A yell pulled from my aching chest as I attacked. I punched him in the stomach, and he grunted, exhaling as if pained. Something about that made me pause for a split second—a second he could’ve taken advantage of. I knew better than to give such a killer an opening, but he didn’t grab my throat as I thought he would. No, he stood there, watching me, even as I recovered enough to land a strike against his kidney and then his solar plexus. On those, he didn’t move.

It was as if he were frozen in time, even as I kicked his jaw with enough force to bring him to his knees.

I slapped him. “Fight back!” I screamed into his face. The rage was wearing off. The adrenaline was fading.
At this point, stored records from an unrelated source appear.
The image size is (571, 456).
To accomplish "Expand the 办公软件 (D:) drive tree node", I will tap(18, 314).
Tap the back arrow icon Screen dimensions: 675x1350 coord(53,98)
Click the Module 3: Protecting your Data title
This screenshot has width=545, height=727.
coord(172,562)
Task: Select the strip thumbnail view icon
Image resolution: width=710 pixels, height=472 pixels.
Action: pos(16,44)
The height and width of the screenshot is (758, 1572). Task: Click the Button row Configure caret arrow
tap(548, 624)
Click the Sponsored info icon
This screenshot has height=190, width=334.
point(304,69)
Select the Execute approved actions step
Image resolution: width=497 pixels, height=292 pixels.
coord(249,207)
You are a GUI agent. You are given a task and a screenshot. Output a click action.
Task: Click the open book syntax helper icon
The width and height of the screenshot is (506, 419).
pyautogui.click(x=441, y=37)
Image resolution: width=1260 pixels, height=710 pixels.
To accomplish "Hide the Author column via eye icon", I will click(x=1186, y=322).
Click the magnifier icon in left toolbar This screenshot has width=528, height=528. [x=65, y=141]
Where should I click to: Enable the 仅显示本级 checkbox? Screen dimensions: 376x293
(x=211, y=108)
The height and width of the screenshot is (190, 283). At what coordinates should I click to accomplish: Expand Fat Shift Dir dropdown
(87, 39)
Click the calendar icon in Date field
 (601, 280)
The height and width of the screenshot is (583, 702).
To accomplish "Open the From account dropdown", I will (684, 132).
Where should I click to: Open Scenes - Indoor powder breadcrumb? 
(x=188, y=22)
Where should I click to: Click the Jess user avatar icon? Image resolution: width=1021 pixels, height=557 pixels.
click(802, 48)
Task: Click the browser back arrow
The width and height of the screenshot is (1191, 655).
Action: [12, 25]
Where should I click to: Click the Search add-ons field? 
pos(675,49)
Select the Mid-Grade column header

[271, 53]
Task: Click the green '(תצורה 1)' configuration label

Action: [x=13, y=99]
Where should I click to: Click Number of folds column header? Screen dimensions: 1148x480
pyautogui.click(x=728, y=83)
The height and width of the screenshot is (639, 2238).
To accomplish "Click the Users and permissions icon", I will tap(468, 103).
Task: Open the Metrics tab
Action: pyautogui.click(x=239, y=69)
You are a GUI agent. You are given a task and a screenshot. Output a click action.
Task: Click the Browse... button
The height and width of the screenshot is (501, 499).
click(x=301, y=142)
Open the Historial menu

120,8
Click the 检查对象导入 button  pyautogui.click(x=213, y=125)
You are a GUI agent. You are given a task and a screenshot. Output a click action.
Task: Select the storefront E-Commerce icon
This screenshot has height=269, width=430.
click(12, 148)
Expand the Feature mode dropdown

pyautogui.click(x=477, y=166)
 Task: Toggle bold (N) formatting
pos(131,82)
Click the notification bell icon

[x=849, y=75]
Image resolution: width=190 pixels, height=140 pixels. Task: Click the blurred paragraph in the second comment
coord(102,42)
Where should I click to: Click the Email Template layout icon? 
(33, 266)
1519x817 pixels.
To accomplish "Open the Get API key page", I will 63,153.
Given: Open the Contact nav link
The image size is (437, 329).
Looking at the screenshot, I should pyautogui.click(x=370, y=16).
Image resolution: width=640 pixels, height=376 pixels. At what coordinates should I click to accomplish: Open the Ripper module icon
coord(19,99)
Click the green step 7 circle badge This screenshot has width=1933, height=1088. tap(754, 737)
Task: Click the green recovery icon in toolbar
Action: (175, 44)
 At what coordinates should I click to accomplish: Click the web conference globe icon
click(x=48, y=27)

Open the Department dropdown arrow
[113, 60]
And behind it was a question.

Why didn’t he fight? Even Fen would fight me.

And why didn’t I attack with my daggers?

The answer to that question was one I didn’t want to know. I didn’t want to admit to myself that I already knew the answer.

He pulled his cowl down and spat blood from his mouth. I put a blade to his throat. “Fight me,” I yelled as he slowly turned, meeting my eyes with his golden gaze.

“Never,” he whispered.

I stumbled back as if struck, tripping over my own feet and landing on my butt.

“ Shen?” I gasped. No. He was not Hood. I saw Fen . I knew Fen was?—

His face fell, pain in every ridge and divot. He pulled his hood further back, exposing the dark hair I had longed to run my fingers through to see if it was as silky as it looked. He glanced up at me with eyes vulnerable but unyielding, lips pursed, and crooked nose highlighted by the silvery moonlight. His eyes turned from gold to the darkness swirled with gold as if they were stars in an abyss.

He rose cautiously as if I were a spooked filly. He kneeled before me and grabbed the blade I’d dropped in my shock, putting it in my palm. Without breaking my gaze, he drew my hand and the blade to his neck, tilting his head in submission and baring his artery for the kill. When the icy blade touched his neck, he closed his eyes.

I dropped the blade as if it’d burned me.

His eyes snapped open, a question in them. Why didn’t I kill him? I didn’t know. But I just knew that I couldn’t.

We stared at each other for many long moments as my brain went back through our time together. From our first meeting, where he nearly killed me and I stabbed him to our last, where he held me and showed such pain over the mark on my wrist and let me hold him while he mourned the one he’d lost.

Tears wouldn’t come. Shock was settling too deeply.

He bared his neck in submission once more before he rose and walked away. I sat there with numbness coating my frozen heart.

Shen was Sicario Hood.

Shen had killed my grandpa right in front of me.

Shen was the one I would have to kill in order to save my sister and become Matriarch of the Reds.